- Born: 25 January 1962 Brno, Czechoslovakia
- Died: 27 April 2012 (aged 50)
- Height: 6 ft 1 in (185 cm)
- Weight: 220 lb (100 kg; 15 st 10 lb)
- Position: Defence
- Shot: Left
- Played for: TJ CHZ Litvínov Jokerit EHC Freiburg HC Milano Devils ESG Füchse Sachsen Ayr Scottish Eagles
- National team: Czechoslovakia
- Playing career: 1980–2000

= František Procházka =

Czech ice hockey player

František Procházka (25 January 1962 – 27 April 2012) was a Czech ice hockey defenseman who played on the 1992 bronze medal-winning Olympic ice hockey team for Czechoslovakia.

==Career==
Procházka began his career with TJ CHZ Litvínov and played for the team from 1980 to 1990. He then moved to Finland's SM-liiga with Jokerit for one season before joining EHC Freiburg of the Eishockey-Bundesliga in Germany.

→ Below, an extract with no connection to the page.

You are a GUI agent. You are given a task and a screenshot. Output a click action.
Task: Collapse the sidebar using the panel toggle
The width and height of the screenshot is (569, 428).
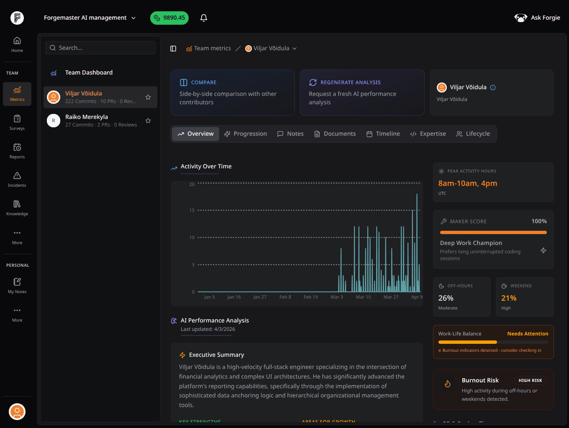coord(173,48)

In 1993, Procházka joined HC Milano Devils of Serie A won the Serie A championship with the team that season. He returned to Germany in 1995, signing for ESG Füchse Sachsen of the Deutsche Eishockey Liga before moving to the United Kingdom the following year, playing for the Ayr Scottish Eagles of the Ice Hockey Superleague.

In 1997, Procházka returned to Litvínov for one season before finishing his career in Germany's third-tier league the Oberliga, with single-season spells at ERC Haßfurt and ESC Dresden.

Procházka was also a member of the Czechoslovakia national team, playing in four Ice Hockey World Championships as well as the 1992 Winter Olympics where he won a bronze medal.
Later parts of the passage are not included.